Monica Goddard made a luncheon speech in Payson Tuesday to rouse the troops and trumpet polls showing a tightening in the race for governor, which pits her husband, Attorney General Terry Goddard, against Republican incumbent Jan Brewer.
“The race has tightened a lot,” said Goddard of the recent Rocky Mountain Poll showing Goddard behind by just 3 percent among all voters — but 11 percent among “likely voters.”
That compares to a variety of polls a month ago showing Brewer with a 20-point lead.
Goddard attributed the tighter race to the state’s fiscal woes, concerns about education and the economy and Brewer’s job performance.
“People are starting to pay attention,” she told people gathered at the Northern Gila County Democratic Club luncheon at Tiny’s Restaurant.
“We have to do more for our kids,” said Goddard. “We’re failing them and Jan Brewer is going to balance the budget on the backs of our kids.
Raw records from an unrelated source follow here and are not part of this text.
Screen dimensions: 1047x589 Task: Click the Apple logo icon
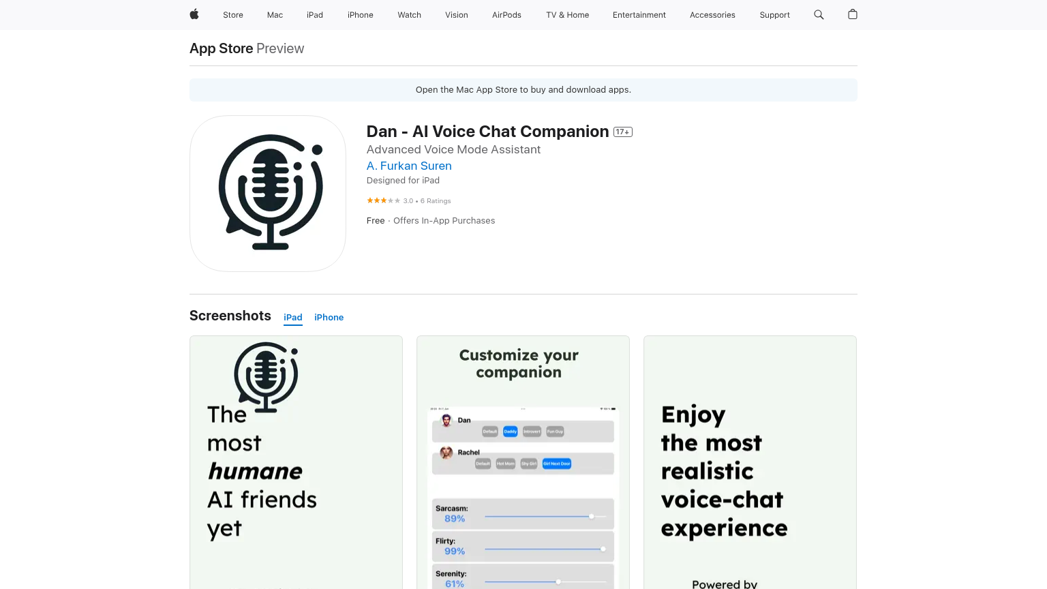[x=194, y=14]
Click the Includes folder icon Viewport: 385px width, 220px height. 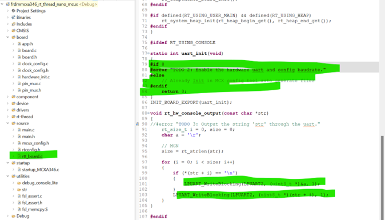pyautogui.click(x=14, y=24)
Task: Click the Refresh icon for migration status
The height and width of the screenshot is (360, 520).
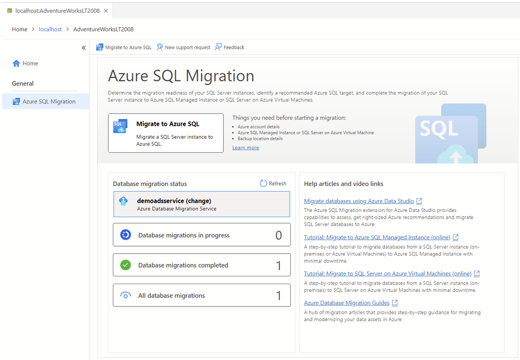Action: pos(263,183)
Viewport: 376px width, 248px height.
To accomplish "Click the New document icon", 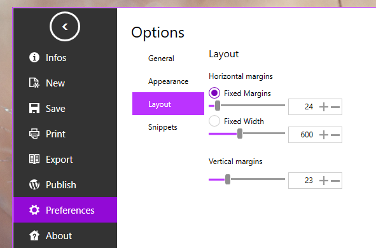I will coord(34,83).
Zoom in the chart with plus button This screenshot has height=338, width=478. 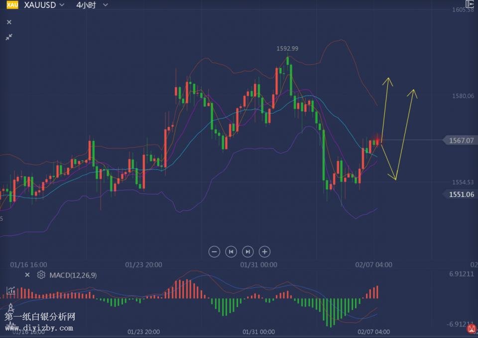[265, 252]
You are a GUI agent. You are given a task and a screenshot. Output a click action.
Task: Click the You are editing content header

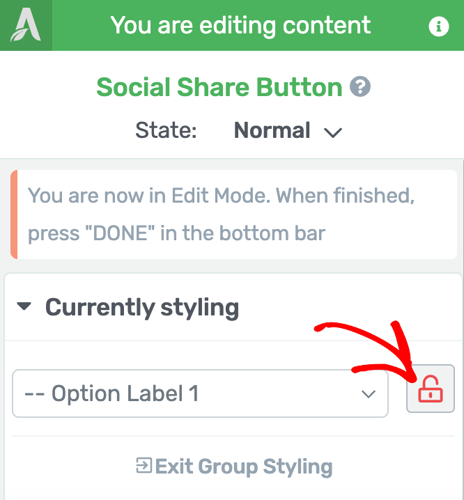(x=240, y=25)
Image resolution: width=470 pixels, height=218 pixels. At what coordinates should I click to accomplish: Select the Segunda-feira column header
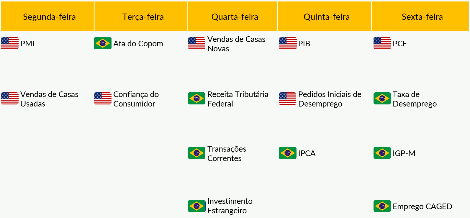(x=47, y=17)
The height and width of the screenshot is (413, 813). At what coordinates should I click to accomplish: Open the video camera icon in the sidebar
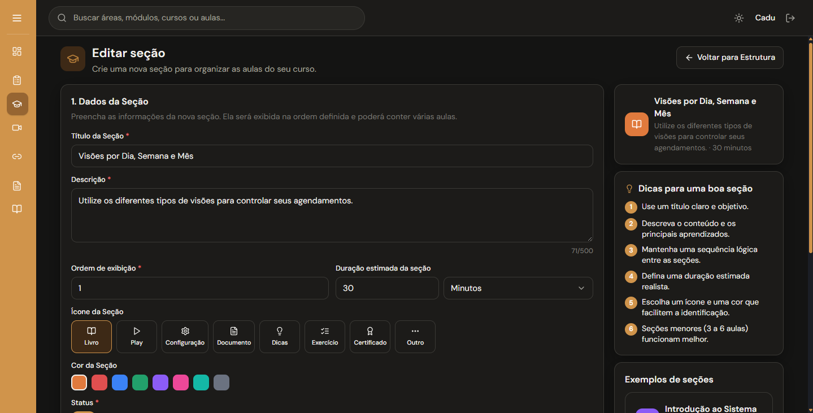(17, 128)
We can turn this around if we have strong leadership.”
She noted that the Wall Street Journal recently did a survey that ranks Arizona as one of the worst-run states in the nation — 48th out of 50. The state ranked poorly on its bond rating, home value declines, unemployment, health insurance coverage, household income and other scores.
Goddard has said he would make it his top priority to move the state from nearly last among the states in per-student spending to at least the national average, but he has never specified how much that would add to the state budget nor how he would raise the money.
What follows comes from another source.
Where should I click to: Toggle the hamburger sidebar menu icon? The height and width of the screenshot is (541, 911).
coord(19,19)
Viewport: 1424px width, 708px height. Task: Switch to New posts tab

He has also advanced an economic plan that he maintains would project 300,000 new jobs in a state with a shrinking work force and high unemployment. However, that plan featured mostly tax deferral incentives for new businesses, a fund to “close the deal” in recruiting new businesses to the state and a laundry list of policies.
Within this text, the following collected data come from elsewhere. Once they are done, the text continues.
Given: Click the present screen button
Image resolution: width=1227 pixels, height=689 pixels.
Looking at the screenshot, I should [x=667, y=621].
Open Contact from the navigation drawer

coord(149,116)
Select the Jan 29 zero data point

Education has suffered deep cuts in the past two years, since it comprises about 42 percent of the state’s $8.5 billion budget. The cutbacks hit local schools hard. Payson schools lost an estimated $700 per student.
Taxpayers staved off another deep round of cuts by approving a temporary one-cent rise in the state sales tax, which will raise about $1 billion annually.
Even with the sales tax increase in place, projections suggest the Legislature may face another nearly $1 billion deficit in the current fiscal year.
Prior to the cutbacks, the state’s general fund spending had been growing at an annual rate of nearly 9 percent, compared to a population growth rate of about 6 percent.
Brewer had suffered a low approval rating, but after she signed into law SB 1070, her approval rating soared.
Brewer faced Goddard in a single televised debate, required because she accepted public funding for her campaign. Her halting performance and refusal to explain her apparently unfounded insistence that drug cartels have left headless bodies in the Arizona desert didn’t initially dent her standing in the polls.
However, the most recent poll suggests that Goddard’s campaign has gained some traction, with support among all voters rising to 35 percent as Brewer’s fell to 38 percent, with a whopping 21 percent still undecided. Goddard fared much more poorly among voters who said they would definitely vote, a measurement of the so-called “enthusiasm gap” between Democrats and Republicans this year. Among likely voters, Brewer had the support of 46 percent and Goddard had the support of 35 percent.
Goddard’s greatest strength lies among Hispanic and Native American voters, who normally have much lower turnout rates than Brewer’s core group — voters rating themselves as “conservative.”
So on Tuesday, Goddard’s wife exhorted her listeners to show up at the polls.
“This is not about Republicans and Democrats, it’s about an Arizona that cares. We need to bring people to the table and say, ‘OK, let’s find a way to fix this.’ This is a state built on the cooperation between Republicans and Democrats.”